Qualitätskontrolliertes Zellkultur-System für Anwendungen in der regenerativen Medizin

18.08.2008 | Redakteur: Olaf Spörkel

Gemeinsam mit Grundlagenforschern aus Zürich entwickelt Tecan ein System zur Herstellung von Zellkulturen, die in der regenerativen Medizin Verwendung finden.

Speziell für Anwendungen in der regenerativen Medizin entwickelt Tecan gemeinsam mit Forschern der Zürcher Hochschule für Angewandte Wissenschaften (ZHAW) und der Universität Zürich ein neues automatisiertes Zellkultur-System zur Vermehrung von qualitätskontrollierten Zellen.

Crailsheim – Das automatische System soll Zellkulturen herstellen, die in der regenerativen Medizin, z. B. für einen biologischen Bandscheibenersatz, eingesetzt werden können. Mit der Zellkultur-Gerätelösung lassen sich nach Angaben von Tecan alle erforderlichen Schritte bei der Herstellung von Zellkulturen kontrollieren, einschließlich Isolierung, Inokulierung, Vermehrung, Ernten sowie der Analyse von Zelllinien und Primärzellen. Die Qualitätskontrolle soll durch zwei integrierte Detektionsvorrichtungen sichergestellt werden, mit denen das Maß an Zellkonfluenz bestimmt und die Expression von Zelltyp-spezifischen genetischen Markern gemessen wird.

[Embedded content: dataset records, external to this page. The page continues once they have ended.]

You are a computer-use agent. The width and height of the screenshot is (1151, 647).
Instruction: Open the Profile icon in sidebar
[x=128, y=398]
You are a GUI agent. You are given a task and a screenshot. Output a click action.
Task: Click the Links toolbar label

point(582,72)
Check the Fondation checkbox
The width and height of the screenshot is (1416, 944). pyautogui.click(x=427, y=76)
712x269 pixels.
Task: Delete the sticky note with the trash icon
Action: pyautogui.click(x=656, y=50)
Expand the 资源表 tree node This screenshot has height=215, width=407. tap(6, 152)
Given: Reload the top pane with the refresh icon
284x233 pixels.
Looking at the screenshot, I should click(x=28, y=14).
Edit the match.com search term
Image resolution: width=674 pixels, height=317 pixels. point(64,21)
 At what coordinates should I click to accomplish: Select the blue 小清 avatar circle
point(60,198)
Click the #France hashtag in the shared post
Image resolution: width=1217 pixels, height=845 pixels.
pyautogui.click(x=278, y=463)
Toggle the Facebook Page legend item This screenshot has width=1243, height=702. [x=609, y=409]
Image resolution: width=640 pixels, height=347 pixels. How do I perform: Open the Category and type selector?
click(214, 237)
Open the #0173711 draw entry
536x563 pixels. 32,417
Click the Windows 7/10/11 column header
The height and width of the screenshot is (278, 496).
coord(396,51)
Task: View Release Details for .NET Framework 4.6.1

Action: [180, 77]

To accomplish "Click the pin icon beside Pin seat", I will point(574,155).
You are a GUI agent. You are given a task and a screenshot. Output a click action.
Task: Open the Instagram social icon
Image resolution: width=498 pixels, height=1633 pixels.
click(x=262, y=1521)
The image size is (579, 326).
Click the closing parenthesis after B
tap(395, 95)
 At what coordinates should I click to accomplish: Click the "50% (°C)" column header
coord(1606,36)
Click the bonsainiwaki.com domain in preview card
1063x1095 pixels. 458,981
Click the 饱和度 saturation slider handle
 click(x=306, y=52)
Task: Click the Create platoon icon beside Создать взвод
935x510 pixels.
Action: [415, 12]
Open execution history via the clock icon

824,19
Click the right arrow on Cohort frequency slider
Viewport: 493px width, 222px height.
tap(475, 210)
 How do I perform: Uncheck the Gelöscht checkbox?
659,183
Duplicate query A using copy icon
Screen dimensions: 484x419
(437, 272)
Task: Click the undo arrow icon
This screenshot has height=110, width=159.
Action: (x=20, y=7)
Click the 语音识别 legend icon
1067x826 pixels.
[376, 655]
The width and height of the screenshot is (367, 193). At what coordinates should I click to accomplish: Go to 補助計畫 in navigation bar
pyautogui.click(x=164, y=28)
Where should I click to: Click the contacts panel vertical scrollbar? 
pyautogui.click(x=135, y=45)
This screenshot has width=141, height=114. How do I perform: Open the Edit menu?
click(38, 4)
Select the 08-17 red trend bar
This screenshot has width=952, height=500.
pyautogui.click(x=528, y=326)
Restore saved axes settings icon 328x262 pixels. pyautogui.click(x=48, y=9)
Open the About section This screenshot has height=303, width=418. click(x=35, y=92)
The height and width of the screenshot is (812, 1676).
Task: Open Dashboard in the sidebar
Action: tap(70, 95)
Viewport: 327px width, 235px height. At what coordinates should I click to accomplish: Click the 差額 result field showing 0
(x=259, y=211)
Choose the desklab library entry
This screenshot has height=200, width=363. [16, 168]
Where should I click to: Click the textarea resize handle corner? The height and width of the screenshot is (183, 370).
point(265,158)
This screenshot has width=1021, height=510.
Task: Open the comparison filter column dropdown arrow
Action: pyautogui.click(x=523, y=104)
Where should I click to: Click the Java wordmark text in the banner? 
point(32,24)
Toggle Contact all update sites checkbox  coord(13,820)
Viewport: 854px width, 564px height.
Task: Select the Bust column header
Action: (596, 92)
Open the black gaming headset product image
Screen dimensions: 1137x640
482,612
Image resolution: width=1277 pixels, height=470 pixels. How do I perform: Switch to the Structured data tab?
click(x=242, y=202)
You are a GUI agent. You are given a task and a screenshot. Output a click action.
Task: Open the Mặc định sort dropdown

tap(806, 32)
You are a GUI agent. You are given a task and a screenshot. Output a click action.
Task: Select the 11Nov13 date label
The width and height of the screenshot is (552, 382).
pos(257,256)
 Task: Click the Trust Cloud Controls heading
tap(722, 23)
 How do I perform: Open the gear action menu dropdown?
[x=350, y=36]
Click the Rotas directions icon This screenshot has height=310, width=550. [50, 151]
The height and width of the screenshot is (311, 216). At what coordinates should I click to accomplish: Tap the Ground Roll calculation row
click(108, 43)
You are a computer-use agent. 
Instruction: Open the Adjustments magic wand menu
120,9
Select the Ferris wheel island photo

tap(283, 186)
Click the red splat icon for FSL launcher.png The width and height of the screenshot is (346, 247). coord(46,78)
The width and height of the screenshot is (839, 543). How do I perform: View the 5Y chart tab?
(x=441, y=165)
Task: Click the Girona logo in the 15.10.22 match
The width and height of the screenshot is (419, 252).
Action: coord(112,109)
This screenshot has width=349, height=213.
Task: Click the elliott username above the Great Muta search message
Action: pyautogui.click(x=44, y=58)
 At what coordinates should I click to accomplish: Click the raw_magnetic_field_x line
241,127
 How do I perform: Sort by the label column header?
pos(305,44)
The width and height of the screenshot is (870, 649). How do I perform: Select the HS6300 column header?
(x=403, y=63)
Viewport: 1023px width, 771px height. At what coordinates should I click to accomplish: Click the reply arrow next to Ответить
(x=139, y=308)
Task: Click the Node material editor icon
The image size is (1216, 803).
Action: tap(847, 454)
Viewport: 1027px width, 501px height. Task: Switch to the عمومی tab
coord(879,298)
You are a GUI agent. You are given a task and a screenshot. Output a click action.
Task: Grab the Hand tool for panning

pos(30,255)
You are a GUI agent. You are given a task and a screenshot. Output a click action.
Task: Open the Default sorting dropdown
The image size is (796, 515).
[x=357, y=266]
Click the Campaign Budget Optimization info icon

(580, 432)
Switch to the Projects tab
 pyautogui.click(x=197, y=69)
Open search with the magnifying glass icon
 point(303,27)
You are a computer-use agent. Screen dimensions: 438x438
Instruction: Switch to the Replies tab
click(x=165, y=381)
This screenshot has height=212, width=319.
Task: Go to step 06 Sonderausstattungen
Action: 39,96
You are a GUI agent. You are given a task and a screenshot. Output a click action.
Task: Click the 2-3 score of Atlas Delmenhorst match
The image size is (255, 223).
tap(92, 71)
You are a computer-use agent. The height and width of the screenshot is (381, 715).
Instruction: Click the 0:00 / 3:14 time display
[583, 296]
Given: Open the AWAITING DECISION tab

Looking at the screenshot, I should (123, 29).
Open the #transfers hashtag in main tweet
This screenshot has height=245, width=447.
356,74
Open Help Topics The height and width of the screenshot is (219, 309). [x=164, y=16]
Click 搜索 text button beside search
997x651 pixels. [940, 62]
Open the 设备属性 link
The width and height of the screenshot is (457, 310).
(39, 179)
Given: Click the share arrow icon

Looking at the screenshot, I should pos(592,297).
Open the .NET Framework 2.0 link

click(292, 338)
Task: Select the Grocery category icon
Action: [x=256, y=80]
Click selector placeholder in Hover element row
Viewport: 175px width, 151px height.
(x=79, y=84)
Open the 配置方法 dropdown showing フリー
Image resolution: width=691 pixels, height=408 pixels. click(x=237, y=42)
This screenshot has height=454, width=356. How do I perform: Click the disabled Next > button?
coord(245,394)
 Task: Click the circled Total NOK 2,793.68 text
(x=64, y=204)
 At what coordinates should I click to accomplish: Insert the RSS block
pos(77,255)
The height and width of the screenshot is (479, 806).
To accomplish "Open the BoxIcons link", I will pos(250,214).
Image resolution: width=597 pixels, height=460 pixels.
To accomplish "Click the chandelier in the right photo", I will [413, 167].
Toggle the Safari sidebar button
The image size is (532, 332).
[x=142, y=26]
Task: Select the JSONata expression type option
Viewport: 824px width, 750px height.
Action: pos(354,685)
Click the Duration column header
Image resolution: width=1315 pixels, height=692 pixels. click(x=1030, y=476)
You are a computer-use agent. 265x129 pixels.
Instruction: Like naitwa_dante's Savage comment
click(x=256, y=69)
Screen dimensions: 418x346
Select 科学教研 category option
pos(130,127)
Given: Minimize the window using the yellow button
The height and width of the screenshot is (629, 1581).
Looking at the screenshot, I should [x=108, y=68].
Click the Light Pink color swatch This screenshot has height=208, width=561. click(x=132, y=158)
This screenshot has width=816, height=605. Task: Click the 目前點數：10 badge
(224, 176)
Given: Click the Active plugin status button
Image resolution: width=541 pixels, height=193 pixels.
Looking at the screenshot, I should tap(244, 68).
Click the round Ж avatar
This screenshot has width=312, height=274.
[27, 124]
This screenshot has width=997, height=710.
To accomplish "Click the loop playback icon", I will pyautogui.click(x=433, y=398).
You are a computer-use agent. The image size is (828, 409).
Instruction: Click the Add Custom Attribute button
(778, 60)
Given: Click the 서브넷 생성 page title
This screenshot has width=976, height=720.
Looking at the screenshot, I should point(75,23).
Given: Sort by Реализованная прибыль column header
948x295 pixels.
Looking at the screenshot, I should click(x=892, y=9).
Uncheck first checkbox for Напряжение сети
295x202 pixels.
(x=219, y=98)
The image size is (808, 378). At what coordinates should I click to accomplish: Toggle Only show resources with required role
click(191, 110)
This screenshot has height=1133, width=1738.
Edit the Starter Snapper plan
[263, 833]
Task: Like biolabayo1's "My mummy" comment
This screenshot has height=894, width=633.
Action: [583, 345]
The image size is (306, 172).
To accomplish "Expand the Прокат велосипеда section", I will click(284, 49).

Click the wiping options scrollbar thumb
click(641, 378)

Diese Entwicklungen werden an der ZHAW unter der Leitung von Prof. Ursula Graf durchgeführt. Die Plattform ist so geplant, dass sie leicht an verschiedene Zelltypen angepasst werden kann und standardisierte Behandlungsverfahren für die regenerative Medizin ermöglicht.

Reproduzierbarkeit in der Zellkultur

„Ich bin überzeugt, dass die regenerative Medizin durch künstliche Gewebeherstellung zu einer klinischen Realität werden wird. Um unsere Ziele jedoch zu erreichen, benötigen wir dringend automatische Zellkultur-Systeme, die Wiederholbarkeit, Stabilität und Verfolgbarkeit von Daten sicherstellen“, sagte Prof. Norbert Boos, Leiter der Wirbelsäulenchirurgie der orthopädischen Universitätsklinik Balgrist an der Universität Zürich. „So scheint zum Beispiel der auf Zellen basierende nukleäre Ersatz der inneren Anteile der Bandscheibe eine in Zukunft realisierbare und minimal-invasive Behandlung für Rückenschmerzen, die durch degenerierte Bandscheiben hervorgerufen werden. Ohne hochsensible, automatisch produzierte Gewebekulturen wird ein solcher Behandlungsansatz aber ohne Erfolg bleiben.“

Das Projekt wird von der schweizerischen Kommission zur Förderung von Technologie und Innovation (KTI) mitfinanziert.